A service enterprise's internal control system shall consist of the following components:
A service enterprise designing and implementing, or carrying out self-assessment of, its internal control system, or a certified public accountant (CPA) engaged to conduct a special audit of the enterprise's internal control system, shall fully consider the components enumerated in the preceding paragraph, and, in addition to the criteria prescribed by the competent authority, may add additional items as dictated by actual needs.
- Control environment: The control environment is the basis of the design and implementation of the internal control system across the service enterprise. The control environment encompasses the integrity and ethical values of the enterprise, governance oversight responsibility of the board of directors and supervisors, organizational structure, assignment of authority and responsibility, human resources policy, and performance measures and reward and discipline. The board of directors and management shall prescribe internal standards of conduct, including the adoption of codes of conduct for directors and employees.
- Risk assessment: A precondition to risk assessment is the establishment of objectives, linked at different levels of the service enterprise, and with the suitability of the objects for the enterprise taken into consideration. Management shall consider the impact of possible changes in the external environment and within its own business model that may render internal control ineffective, and possible fraud scenarios. The risk assessment results can assist the enterprise in designing, correcting, and implementing necessary controls in a timely manner.
- Control activities: Control activities are the actions of carrying out policies and procedures taken by the service enterprise on the basis of risk assessment results to limit relevant risks to a sustainable level. Control activities shall be performed at all levels of the enterprise, at various stages within business processes, and over the technology environment, and shall include supervision and management over subsidiaries.

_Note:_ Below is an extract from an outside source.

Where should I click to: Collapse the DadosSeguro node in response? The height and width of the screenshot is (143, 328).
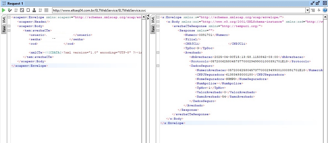[x=158, y=66]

- Information and communication: Information and communication means the relevant and quality information that the service enterprise obtains, generates, or uses from both internal and external sources to support the functioning of other components of internal control, and the capability of effective communication between the enterprise and external parties. The Internal control system must have mechanisms to generate information necessary for planning, implementation, and monitoring and to provide information to those who need it in a timely manner.

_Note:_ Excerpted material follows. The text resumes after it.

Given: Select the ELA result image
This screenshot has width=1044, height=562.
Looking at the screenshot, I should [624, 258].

- Monitoring activities: Monitoring activities means ongoing evaluations, separate evaluations, or some combination of the two used by the service enterprise to ascertain whether each of the components of internal control is present and functioning. Ongoing evaluations means routine evaluations built into the course of operations at different levels of the enterprise. Separate evaluations are evaluations conducted by different personnel such as internal auditors, supervisors, or the board of directors. Findings of deficiencies of the internal control system shall be communicated to the management of appropriate levels, the board of directors, and supervisors, and improvements shall be made in a timely manner.
The code of conduct for directors under paragraph 1, subparagraph 1 shall, at the least, specify that when a director discovers that the enterprise is likely to be materially harmed, the director shall handle the matter as quickly as possible, and immediately notify the audit committee, independent director members of the audit committee, or the supervisors, and report to the board of directors, and shall see to it that the service enterprise reports to the competent authority.